Page excerpt:
/---

Shredding 6 Strings

March, 2011

Adjusting/Fixing Your Guitar


   Photo from        

              Adjusting, modifying and fixing your guitar can seem like an overwhelming experience at first. There are many factors that can greatly change the overall sound quality of your guitar; for better or for worse. It is important to take your guitar to someone who knows how to handle the subtle nuances that can improve your playing experience.

            Larry Wagner, based out of Maumee, Ohio has been playing guitar for over 50 years and has been customizing and fixing guitars for the last 30 years. Wagner owns his own guitar shop and is known in the area as one of the best at handling all questions and problems related to guitars. You can visit his website at

            Wagner has a few tips to fixing and maintain your guitar:

1.      Set up is very impotant

  • Intonation and string length have to be correct.
  • Factory set ups leave much to be desired and often need work.
  • The truss rod should be checked and adjusted, along with the action and bridge.
  • Fresh strings will always help the sound.

“All this will help the guitar sound better because it is in tune with itself and the player will be much more comfortable with it,” Wagner said

2.      How to fix fret buzz

  • First step is to adjust the action.
  • After that, the problem could be that the frets are uneven.
  • Commonly, there could be fret wear due to a groove created from pressing down on the strings.

\---

Available data:
/---

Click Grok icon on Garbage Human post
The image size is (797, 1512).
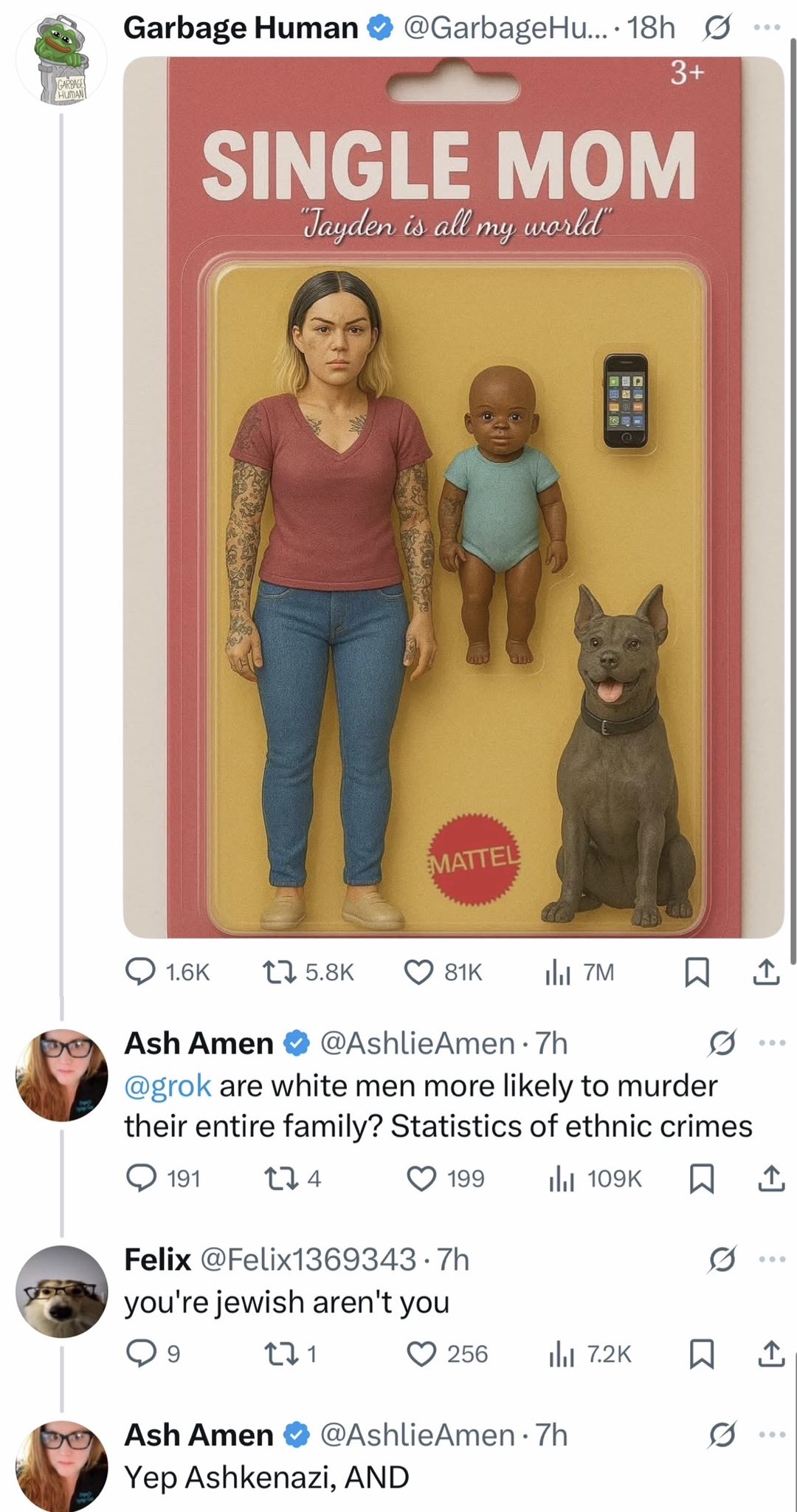click(716, 28)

\---

The exercise: Continue the article on adjusting and fixing guitars, starting right after its last point about fret wear.

Response to the task:
  • Sometimes on a well-used guitar the frets come out of the fret board, especially if it has binding.
  • Frets then need to be reseated and high spots need to be filled and re-crowned.
  • Frets that are coming out of the fret board may need to be entirely removed and replaced.

3.      Fixing Cracks

  • Moisture needs to be introduced to the guitar using a humidifier.
  • A humidifier will swell the wood and will close the crack as much as possible.
  • If the crack is not too bad, glue or a tape clamp might work.
  • Small cleats of spruce may be added to the inside to reinforce the wood.

“Other times you may need an inside caul and a piece of Plexiglas on the outside along with a spreader clamp across the body of the guitar to hold things together while gluing,” Wagner said.

4.      How to care for your guitar regularly

  • Proper humidity of 45 to 50% is key.
  • Avoid extreme temperature changes.
  • When finished playing, wipe the neck, strings and body of your guitar with a polishing cloth.
  • When not in use, keep you guitar in the case or on a proper stand, this will prevent accidents
  • When changing strings, clean the fret board and oil it once a year.

5.      Strings make a difference

  • Strings can greatly change the sound from mellow to heavy.
  • The gauge, outer wrap and inner core all affect the sound.
  • There is old flat wound, nickel round wound or stainless steel wound.
  • There is hex core or round core.
  • There is light gauge or heavy gauge.
  • GHS strings have a tone chat on their packaging. (

6.      Pickups

  • Pickups will sound like they look.
  • Single coil will sound thinner and brighter.   
  • Humbuckers will have more output and mid-range.
  • Cheap guitars usually have bad pickups that can be replaced to get a much better sound

All these factors will help your guitar sound better and help to keep it sounding great for years to come.

Black Keys “Everlasting Light”

This is a video of “Everlasting Light” by The Black Keys. It is off their latest album Brothers.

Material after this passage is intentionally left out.